Could you copy exactly the lines below, beginning at the line with "You are a GUI" and stopping after the line with "The width and height of the screenshot is (1079, 838).", with no pictures?
EXERCISE INPUTS: Begin
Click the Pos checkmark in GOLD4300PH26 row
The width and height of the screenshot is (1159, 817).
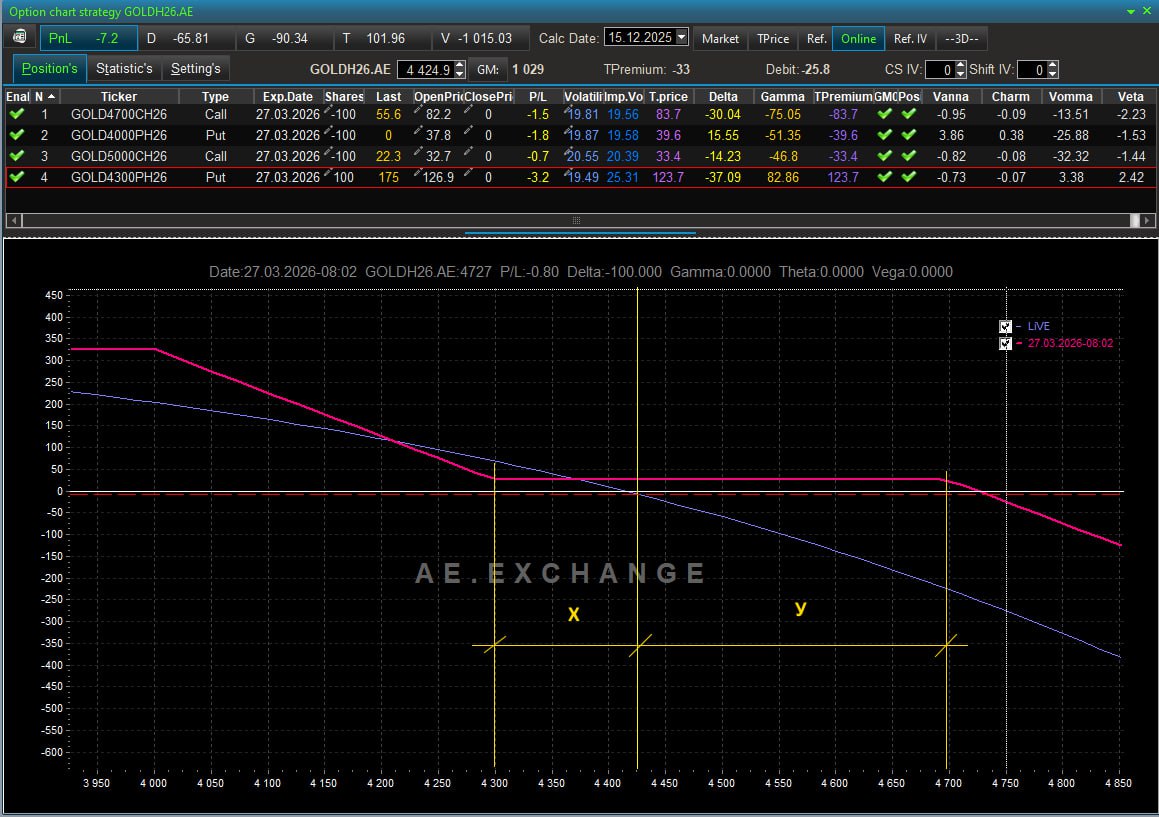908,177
EXERCISE INPUTS: End
EXERCISE INPUTS: Begin
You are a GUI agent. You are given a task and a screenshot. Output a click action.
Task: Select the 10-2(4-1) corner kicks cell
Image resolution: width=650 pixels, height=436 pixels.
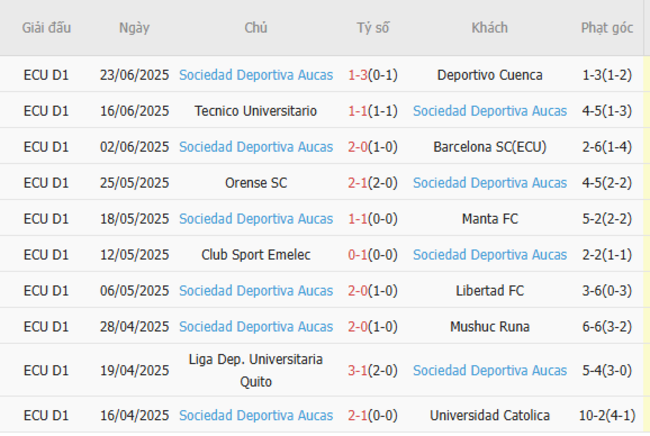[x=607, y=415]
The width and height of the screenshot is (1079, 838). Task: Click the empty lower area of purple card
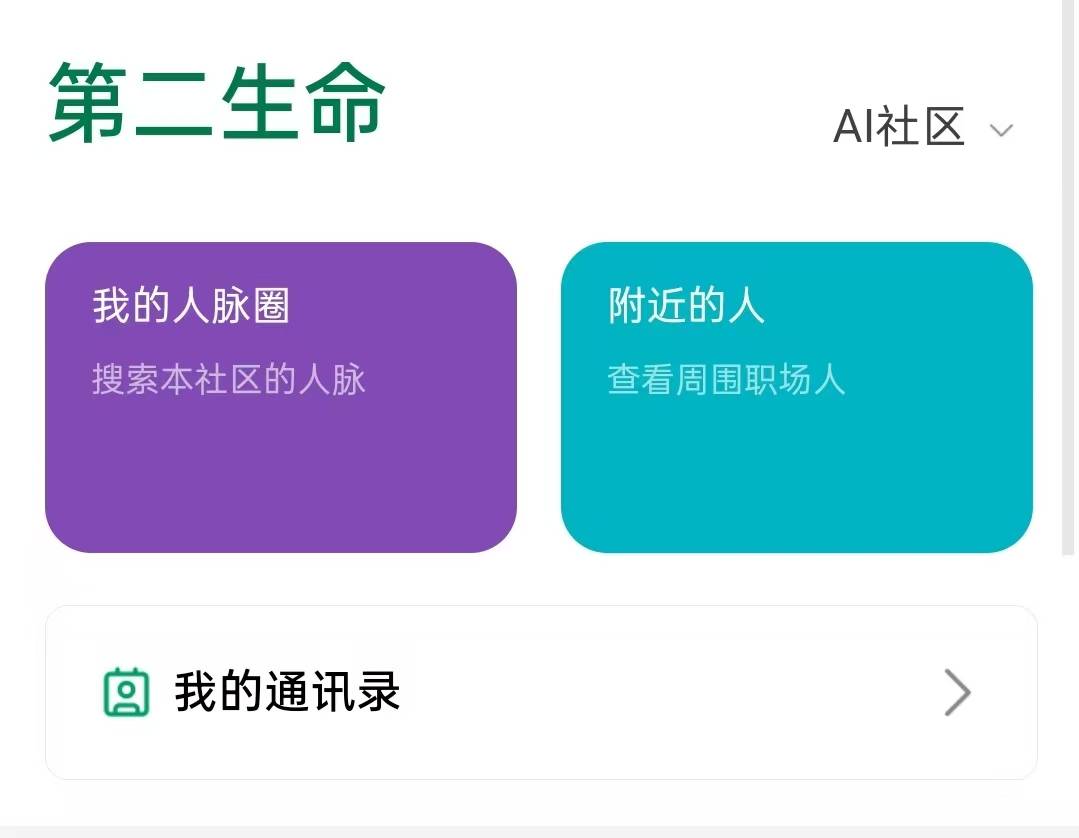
EXERCISE INPUTS: End
EXERCISE INPUTS: Begin
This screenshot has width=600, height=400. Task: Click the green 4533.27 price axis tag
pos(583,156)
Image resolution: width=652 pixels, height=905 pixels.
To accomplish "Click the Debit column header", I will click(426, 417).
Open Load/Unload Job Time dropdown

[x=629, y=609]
EXERCISE INPUTS: End
EXERCISE SOLUTION:
You are a GUI agent. You are given a task and a screenshot. Output a click action.
Task: Select the 10-2(4-1) corner kicks cell
Image resolution: width=650 pixels, height=436 pixels.
[x=607, y=415]
The width and height of the screenshot is (1079, 838). Task: Click the empty lower area of purple card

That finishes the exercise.